The following tools have been explicitly identified as critical and must NOT be removed during skill reviews, even if they appear to exceed the 2-4 tool guideline:

  • GitHub Models (in
    retrieval_augmentation
    ) — Critical for developer experience. Provides free LLM inference via GITHUB_TOKEN with zero cost. Do not remove in favour of generic OpenAI references.
  • Playwright (in
    code_quality
    ) — Critical for end-to-end testing. The primary E2E testing framework for verifying full application behavior across browsers.
  • Rancher Desktop (in
    full_stack_development
    ,
    devops
    ) — Critical for container runtime on macOS. Provides Docker socket at
    /var/run/docker.sock
    with no licensing concerns. Replaces Colima (which has docker.sock mount issues with Supabase).
  • uv (all Python skills) — Critical for Python package management. Replaces pip with 10-50x faster installs, built-in lockfiles, and Python version management. Do not revert to pip.
  • mise (skills with runtime requirements) — Critical for runtime version pinning. Each skill provides a mise fragment in implementationReference. Do not remove or replace with nvm/pyenv/asdf.
  • just (skills with dev workflows) — Critical for project-level task automation. Each skill provides justfile recipe fragments in implementationReference.
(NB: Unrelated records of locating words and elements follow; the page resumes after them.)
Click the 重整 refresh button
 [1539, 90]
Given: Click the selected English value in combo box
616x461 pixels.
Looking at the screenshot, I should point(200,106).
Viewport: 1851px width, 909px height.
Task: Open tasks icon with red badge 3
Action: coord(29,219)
Do not remove.
  • AWS Step Functions (in
    cloud_platforms
    ) — Critical for modern serverless practices. Essential for orchestrating multi-step workflows with error handling, retries, and state management.

Review Log

  • 2026-02-10: Restored GitHub Models, Playwright, Colima, and Step Functions after initial review incorrectly removed them as "nice-to-have". Added this Memory section to prevent recurrence.
  • 2026-02-11: DX overhaul — Replaced Colima with Rancher Desktop, pip with uv, added mise and just. All Python skills use
    uv sync
    instead of
    pip install
    . Skills provide composable Docker Compose, justfile, and mise fragments in implementationReference for Tier 3 project-level assembly.